In Bulgarien ist gerade Ostern, und da isst man traditionell Lamm. Solche Traditionen können mitunter auch ziemlich nerven, denn man bekommt Lamm oder überhaupt Schaffleisch praktisch nur jetzt, also zumindest frisch und nicht tiefgefroren. Schweinefleisch gibt es immer in Bulgarien, und obwohl einiges davon aus Deutschland rangekarrt wird, wie ich von einem LKW-Fahrer aus meinem Dorf weiß, ist Schweinefleisch mit sechs bis zehn Lewa (drei bis fünf Euro) das Kilogramm vergleichsweise preiswert. Lammfleisch kostet dagegen 23 Lewa (11,50 Euro) das Kilogramm, was möglicherweise auch am Krieg liegt. Bald werden wohl auch wir Sätze sagen, die mit: „Ja damals, vor dem Krieg ...“ beginnen.

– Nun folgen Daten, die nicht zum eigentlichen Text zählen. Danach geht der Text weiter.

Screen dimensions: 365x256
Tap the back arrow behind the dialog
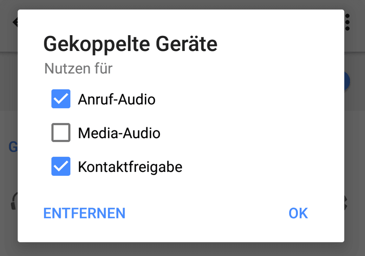pyautogui.click(x=15, y=22)
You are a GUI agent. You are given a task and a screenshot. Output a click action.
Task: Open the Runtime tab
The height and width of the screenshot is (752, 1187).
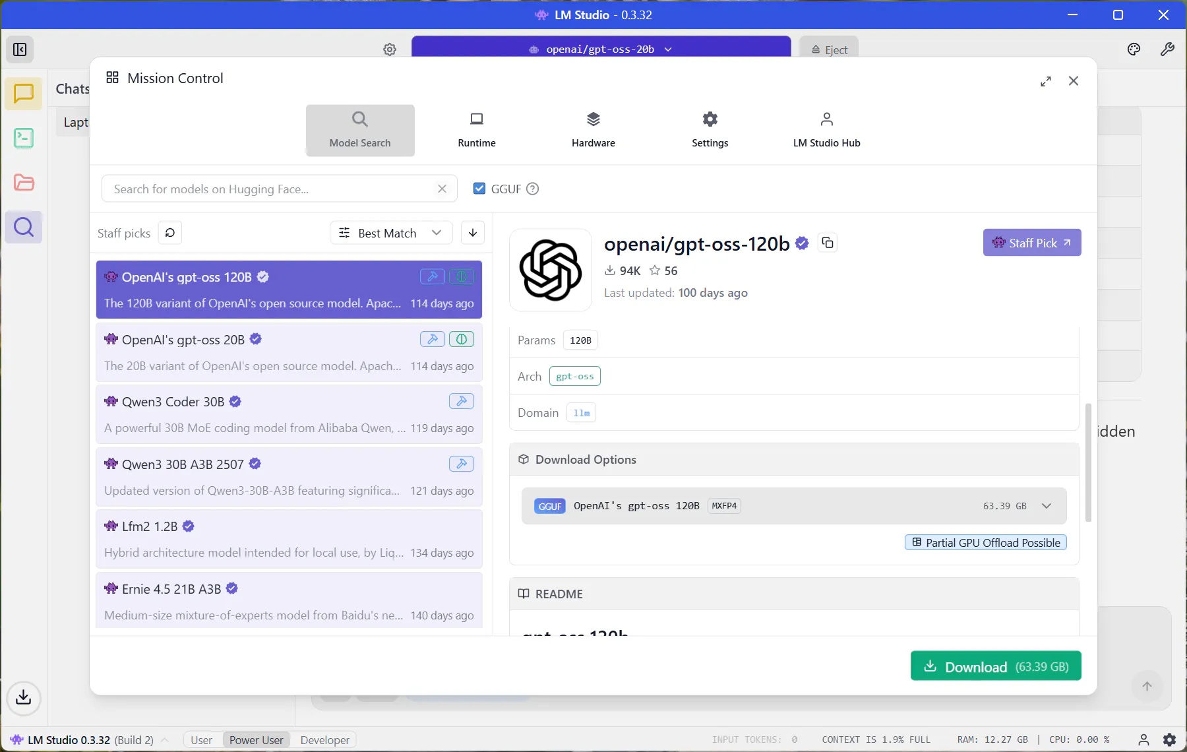pyautogui.click(x=477, y=130)
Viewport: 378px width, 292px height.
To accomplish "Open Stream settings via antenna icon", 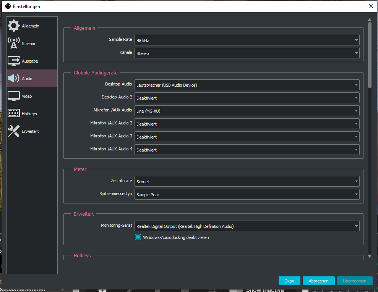I will (14, 44).
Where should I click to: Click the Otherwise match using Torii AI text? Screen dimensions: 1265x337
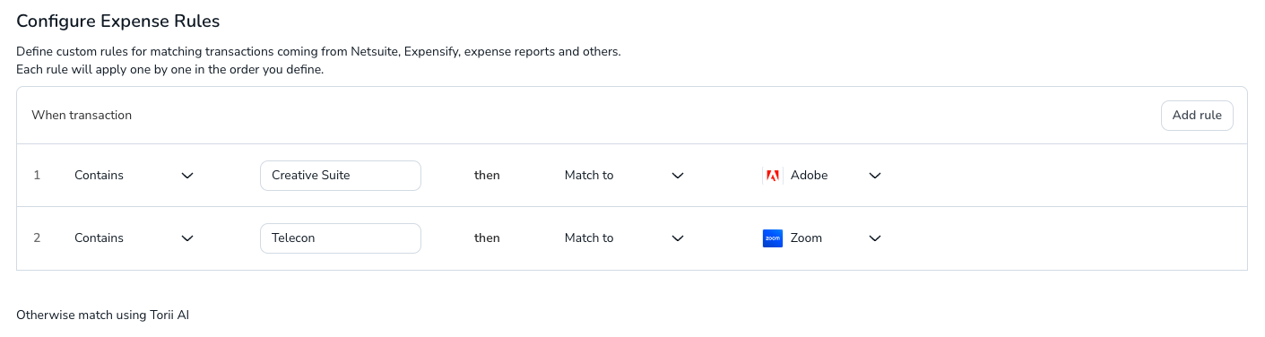click(103, 315)
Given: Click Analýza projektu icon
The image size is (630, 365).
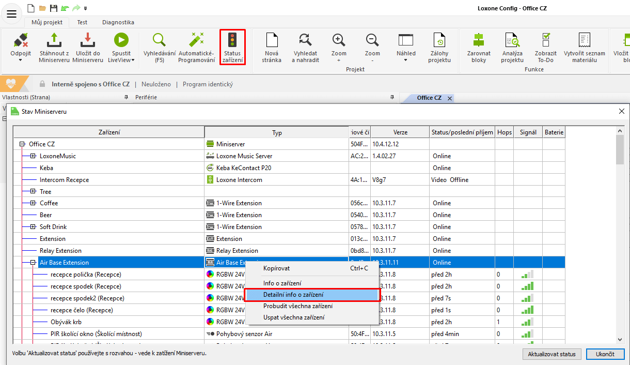Looking at the screenshot, I should click(x=512, y=40).
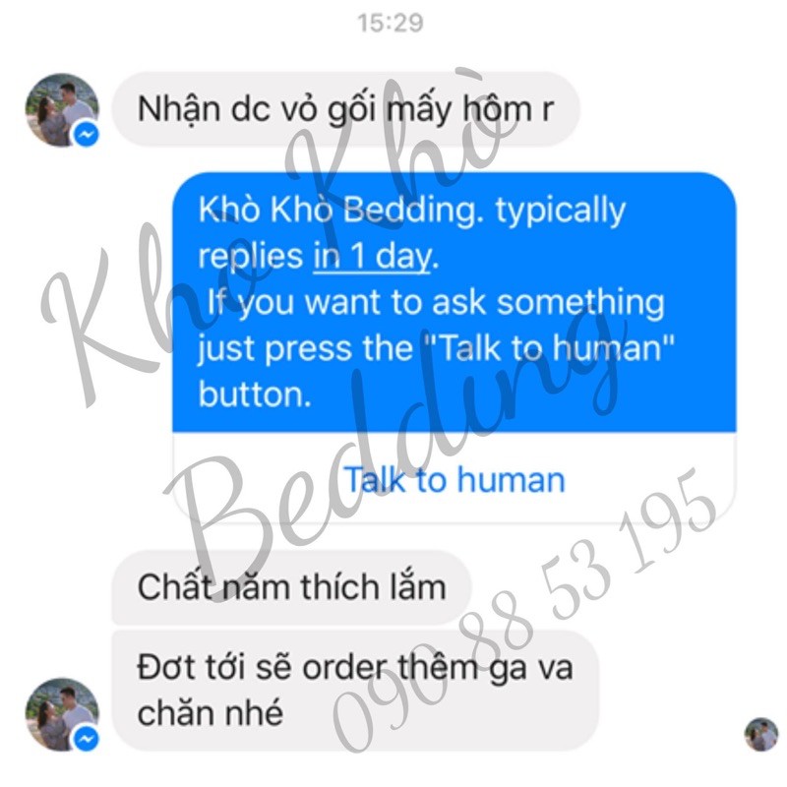This screenshot has height=787, width=787.
Task: Select the "Đợt tới sẽ order thêm ga" message
Action: pyautogui.click(x=355, y=691)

Lammfleisch ist nicht nur vergleichsweise teuer, sondern man muss auch immer gleich ein halbes Lamm oder zumindest eine Keule kaufen. Unter dem macht es der Bulgare nicht, feiert er kein Ostern. Auch weil ich ja nur halber Bulgare bin, hat es bei mir nur zu einem Lammkopf gereicht. Lammkopf gab es früher nicht nur auf dem Dorf, woher ich es kenne, sondern war eine Spezialität in ganz Bulgarien. Auch in den Städten hat man früher Lammkopf gegessen.

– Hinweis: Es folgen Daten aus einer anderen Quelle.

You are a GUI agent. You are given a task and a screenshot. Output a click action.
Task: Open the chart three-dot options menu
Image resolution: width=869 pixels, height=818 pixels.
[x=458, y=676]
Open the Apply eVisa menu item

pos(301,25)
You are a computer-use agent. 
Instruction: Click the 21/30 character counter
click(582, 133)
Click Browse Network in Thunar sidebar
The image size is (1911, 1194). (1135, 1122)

Heutzutage ist Lammkopf schwer zu bekommen in einem bulgarischen Restaurant. Die jungen Leute von heute kennen auch in Bulgarien nur noch Pizza, Burger und Döner (bulgarisch: Djuner). Auch das spricht für den Lammkopf, also die Erweiterung des kulinarischen Horizontes, und natürlich der Preis. Ein Lammkopf = ein Kilo = fünf Lewa (zwei Euro fünzig). Ich glaube, beim Türken in Berlin kostet der Lammkopf fünf Euro, also 1:1, wir sind ein Volk, die Bulgaren mit ihrem Lewa und der Deutsche mit seinem Euro. Aber vielleicht war fünf Euro auch der Vorkriegspreis, wer weiß ...
Bei uns zu Hause gab es regelmäßig Kaninchenköpfe, auch deswegen habe ich mit einem Lammkopf kein Problem. Der Ehrlichkeit halber muss und aus aktuellem Anlass kann ich sagen, dass an so einem Lammkopf nicht viel dran ist – praktisch kaum mehr als an einem Kaninchenkopf. Der Unterschied zu früher, also zu den Kaninchenköpfen, ist, dass ich diesmal dass Hirn meines Lammkopfes verschmäht habe. Anfangs glaubte ich, es würde daran liegen, dass ich aus dem Lammkopf eine Suppe gemacht habe, und dass sich Hirn für eine Suppe nicht eignen würde, im Gegensatz zur Wurst (Bregenwurst). Aber mittlerweile glaube ich, dass es einen anderen Grund gibt.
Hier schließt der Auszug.